Une autre complication à cette réforme fiscale – et une cause de friction interne – tient au système de « péréquation financière » en vigueur en Suisse. Ce dernier impose aux cantons les plus riches de financer les cantons les moins aisés.

Ce système lie directement l’impôt des sociétés au montant que les cantons ont à payer ou à recevoir d’autres cantons. Or, les petits cantons à faible taux d’imposition attirent aussi des entreprises étrangères avec des équipements financés par d’autres cantons.

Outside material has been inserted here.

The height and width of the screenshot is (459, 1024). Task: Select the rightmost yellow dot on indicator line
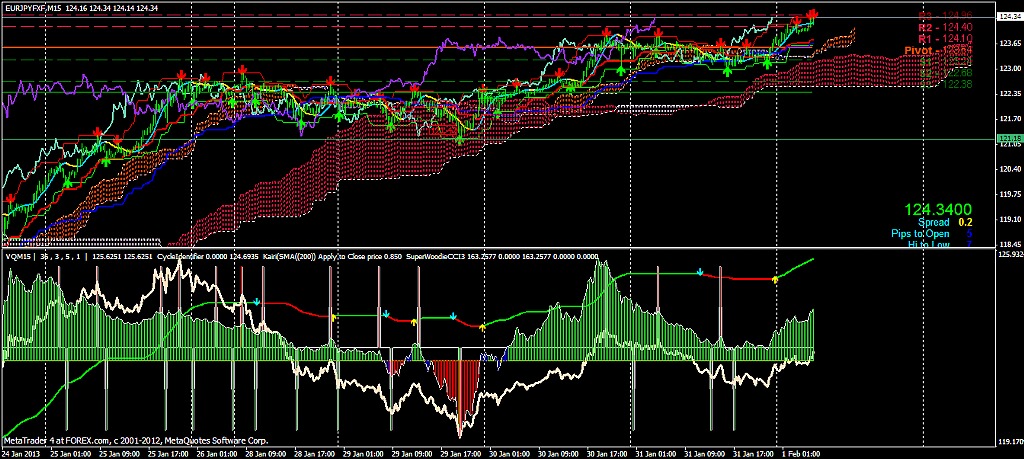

Cette disparité des besoins a récemment déclenché une bataille de déclarations entre les cantons. Ce qui a poussé la ministre des finances Eveline Widmer-Schlumpf à réagir. «Nous devons examiner à nouveau ce cas à un niveau plus objectif,» a-t-elle déclaré à la télévision suisse, demandant également aux cantons de travailler ensemble.

Un terrain d’entente

«Trouver une solution nationale à la question fiscale n’est certainement pas plus facile que de [trouver une solution] avec l’UE », a déclaré pour sa part la cheffe des finances du canton de Bâle-Ville, Eva Herzog, au journal Tages-Anzeiger.

Des observateurs relèvent en effet que les cantons, qui font face tous à une situation spécifique, devront chacun trouver une solution propre pour répondre aux critiques européennes. Et si certains s’en sortiront en réduisant les impôts, d’autres pourraient être poussés à être plus créatifs.

D’aucuns suggèrent une autre porte de sortie, soit l’adoption d’autres types d’impôts sur les sociétés, déjà utilisés au sein de l’Union européenne. C’est le cas de «la boite IP », qui offre un taux réduit d’imposition sur les revenus générés par des activités couvertes par des brevets (propriété intellectuelle).

«Les cantons suisses n’ont d’autre choix que de trouver un terrain d’entente avec l’UE, ce qui exige un énorme effort, souligne le professeur Cottier. Il y a toujours la menace que les entreprises partent de Suisse, si le système fiscal se révèle moins favorable que par le passé. »

La Fédération des groupes industriels et de services en Suisse, SwissHoldings, souhaite maintenir le régime spécial pour les holdings. Ces dernières doivent être considérées différemment des sociétés boîte aux lettres ou des sociétés mixtes, a expliqué cette semaine Christian Stiefel, directeur de SwissHoldings. Car pour les holdings, on ne différencie pas fiscalement si les produits sont réalisés dans le pays ou à l’étranger.

L’UE ne devrait pas, selon lui, attaquer l’imposition généralement basse des holdings car beaucoup d’Etats membres autorisent des régimes qui sont encore plus avantageux.

Swissholdings exige aussi des mesures compensatoires au cas où le statut spécial disparaîtrait. Une baisse générale de l’imposition des entreprises comme elle est envisagée dans les cantons de Genève ou Zurich ne suffit pas aux yeux de la fédération.

SwissHoldings représente les intérêts de 56 multinationales qui ont leur siège en Suisse. Des firmes suisses y sont aussi affiliées aux côtés notamment de Nestlé ou Holcim. Mais la fédération compte aussi comme membre La Poste suisse et Swisscom.

Source : ATS

En 1990, la Suisse a révisé ses lois fiscales afin de permettre aux cantons d’offrir des conditions fiscales avantageuses aux holdings et autres sociétés mixtes et de domicile, en ce qui concerne leur revenu gagné à l’étranger.

Ces entreprises domiciliées en Suisse sont souvent appelés “boîte aux lettres” parce qu’elles n’ont pas de présence physique ou des collaborateurs en Suisse.

En 2005, l’UE a objecté que ces pratiques violaient les principes de la concurrence loyale tels que définis par l’accord de 1972 de libre-échange avec la Suisse. Berne a commencé par contester cette critique avant de finir par admettre le problème.

L’administration fiscale fédérale a calculé que quelque 23’524 entreprises domiciliées en Suisse ont été privilégiées en 2009, sur un total de 334.519 sociétés enregistrées.

La même source a également révélé qu’en 2009, ces entreprises ont versé jusqu’à 3.8 milliards de francs en impôt fédéral direct – presque la moitié des 8,27 milliards de francs de recettes d’impôt des sociétés recueillies cette année-là.